■ Source data
┏━━

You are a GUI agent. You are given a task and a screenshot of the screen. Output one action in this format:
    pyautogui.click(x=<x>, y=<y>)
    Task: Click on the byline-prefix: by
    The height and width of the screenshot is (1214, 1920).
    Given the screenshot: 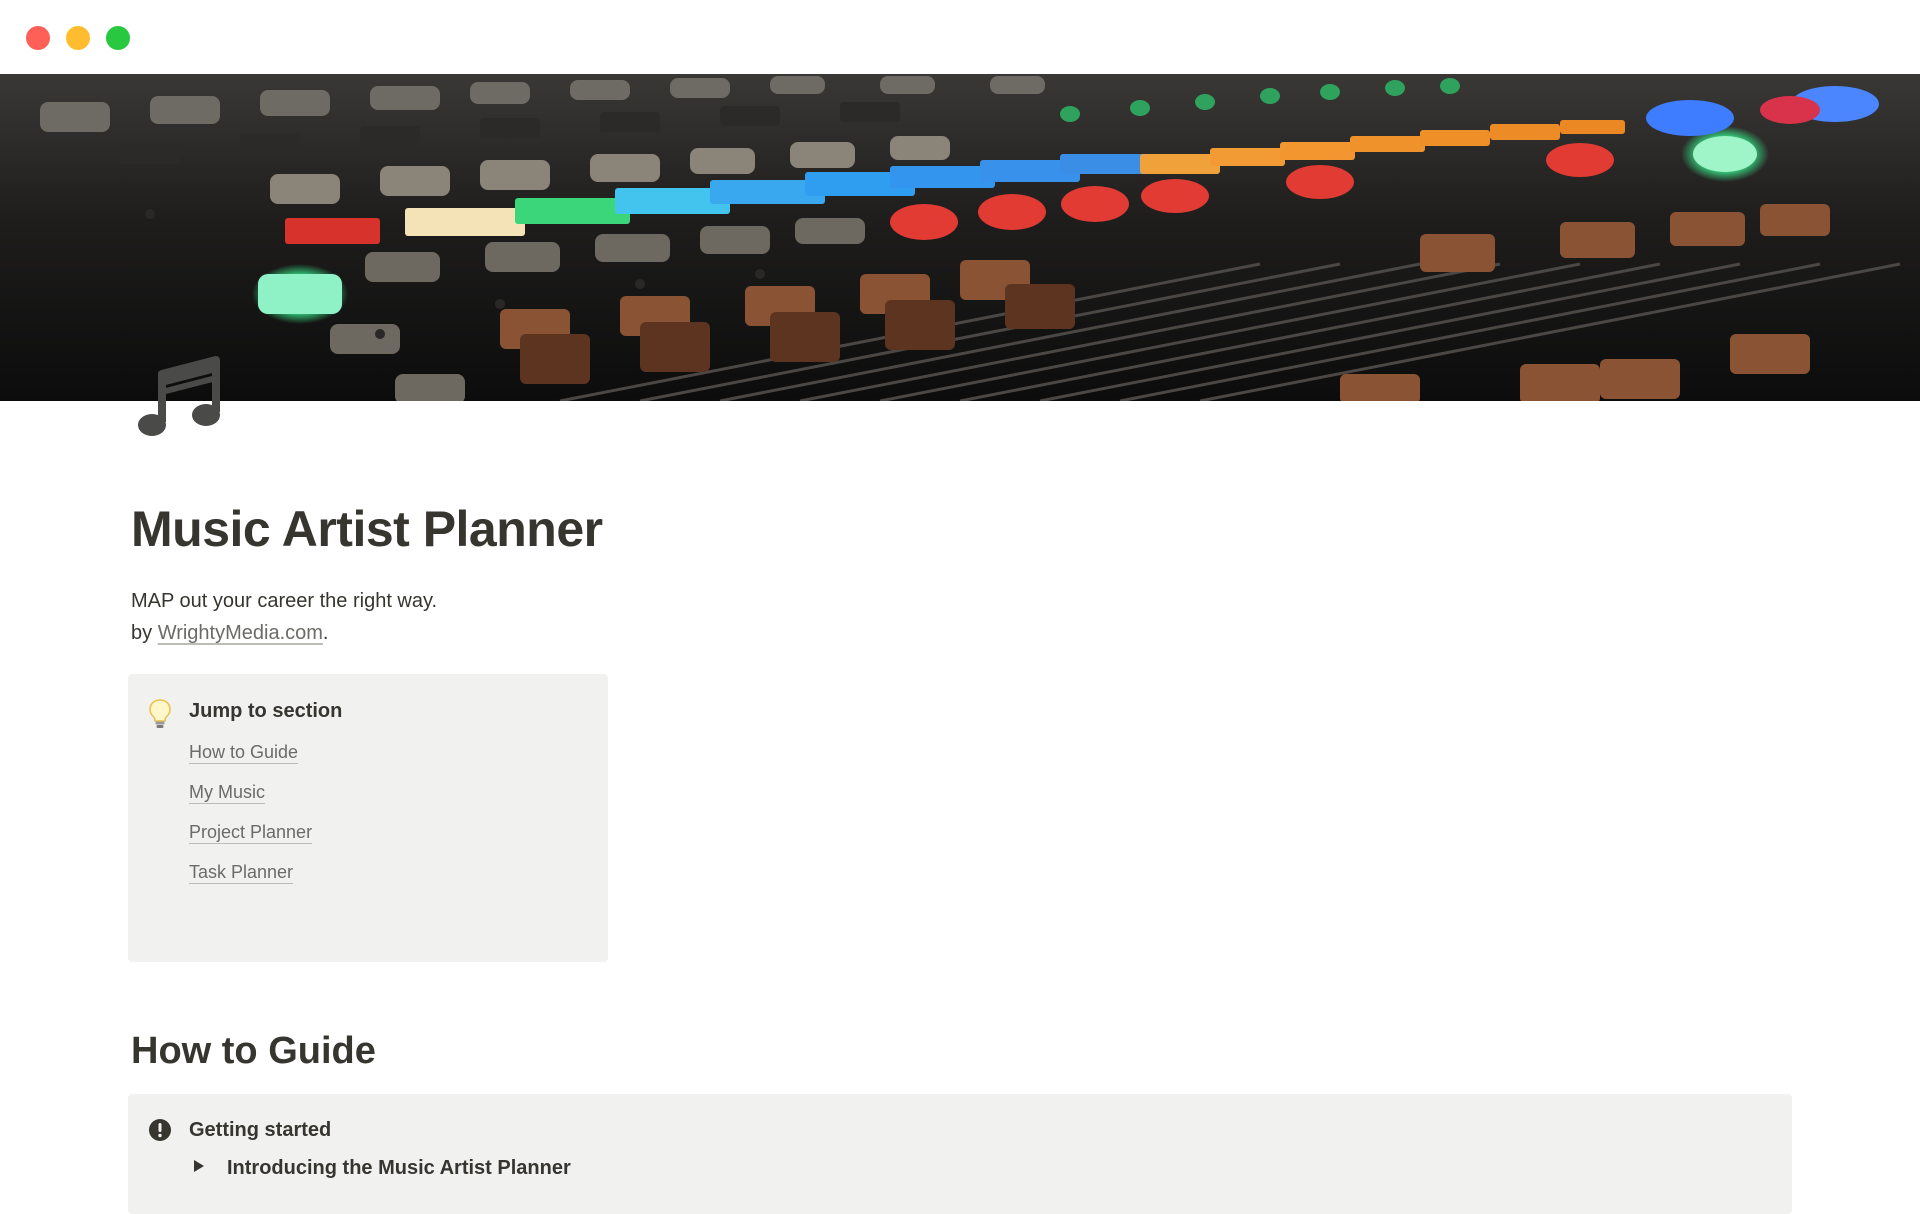 What is the action you would take?
    pyautogui.click(x=144, y=633)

┗━━

■ Work order
Put the lines running from the start of the records through the line containing "The height and", both ends included, into a JSON list of strings with one string per line and blank lines left out.

■ Exercise answer
[
  "You are a GUI agent. You are given a task and a screenshot of the screen. Output one action in this format:",
  "    pyautogui.click(x=<x>, y=<y>)",
  "    Task: Click on the byline-prefix: by",
  "    The height and width of the screenshot is (1214, 1920)."
]